Los encuentros se dan casi siempre en lugares donde la comunicación boca a oreja nos dice que llegan los paisanos. Puede ser una pollería o restaurante de cocina peruana, el negocio de algún compatriota o una calle donde se sabe que llegan y que hasta tiene ambulantes que venden canchita. Y si hay pocos de acá en ese rumbo, el ‘point’ es la bodeguita que regenta un mexicano o colombiano, que atrae a bolivianos, ecuatorianos, peruanos y otros latinos, porque allí cada quien encuentra “su” panela, papelón, piloncillo o raspadura, que es solo “nuestra” misma chancaca con diferentes polleras.
Allí se recuerda con nostalgia el país, se habla de lo bien que se come aquí (y lo mal que comen los de allá), se conversa de conocidos comunes y algo de política (no mucho), y sobre todo se pasan datos. Datos importantísimos en caso del “síndrome de abstinencia peruana”, como dónde encontrar los “verdaderos” limones para el cebiche, el ají panca para el escabeche, el restaurante que sirve un pisco sour “pasable”, nunca como el de casa; y también, para quien lo necesita, alguna chambita para completar el ingreso, un médico latino o un buen abogado en temas de migraciones.
Y cuando hay reunión “donde alguien”, quizás no haya cebiche (difícil de hacer en muchos sitios), pero no faltan el ají de gallina, la papa a la huancaína (con salsa Alacena, que saca de apuros) y el infaltable (y tan simbólico, que hasta una tarjeta telefónica para peruanos en EE.UU. tuvo esa marca) arroz con pollo. Todo se riega con Inca Kola, Cusqueña o Pilsen, cada vez más fáciles de hallar, y si alguien recibió encomienda, se endulza con Sublime, turrón de Doña Pepa o panetón D’Onofrio, además de la mazamorra morada Universal o el arroz con leche que hizo la dueña de casa.
Pero lo mejor sucede cuando es reunión por 28, pues todos se emocionan con el himno nacional cantado con la mano en el pecho (y el corazón en la mano), casi al borde de las lágrimas. Y todos sueñan con el Perú porque nadie más tiene ricas montañas, hermosas tierras, risueñas playas, Machu Picchu, cau cau, tacu tacu y Cua Cua.

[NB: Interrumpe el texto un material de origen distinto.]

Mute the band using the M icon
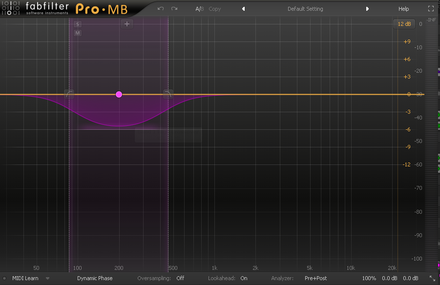The width and height of the screenshot is (440, 285). (x=77, y=33)
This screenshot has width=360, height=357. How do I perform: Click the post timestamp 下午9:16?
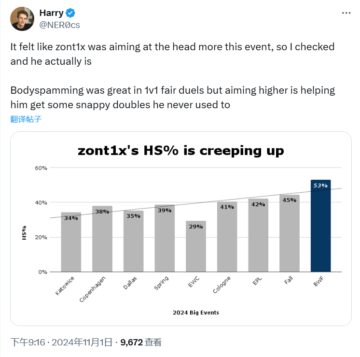28,343
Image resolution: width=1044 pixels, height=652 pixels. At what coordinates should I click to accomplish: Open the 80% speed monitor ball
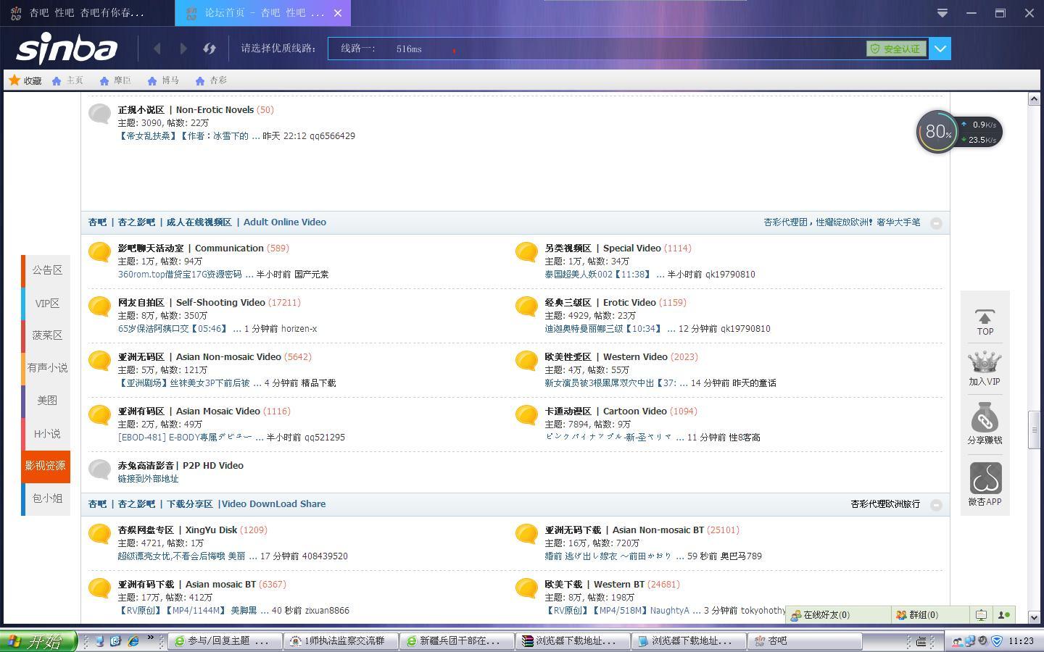point(937,132)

En ese momento todos son paisanos y se quieren, grandes, chicos, ricos, pobres, legales, ilegales, apristas, comunistas, de derecha o de centro, blancos, morenos, mestizos, chinos, serranos, costeños o charapas. Como debiéramos también querernos los 31 millones que estamos este 28 de julio aquí, en esta tierra del inca que nos vio nacer. ¡Feliz 28, paisano!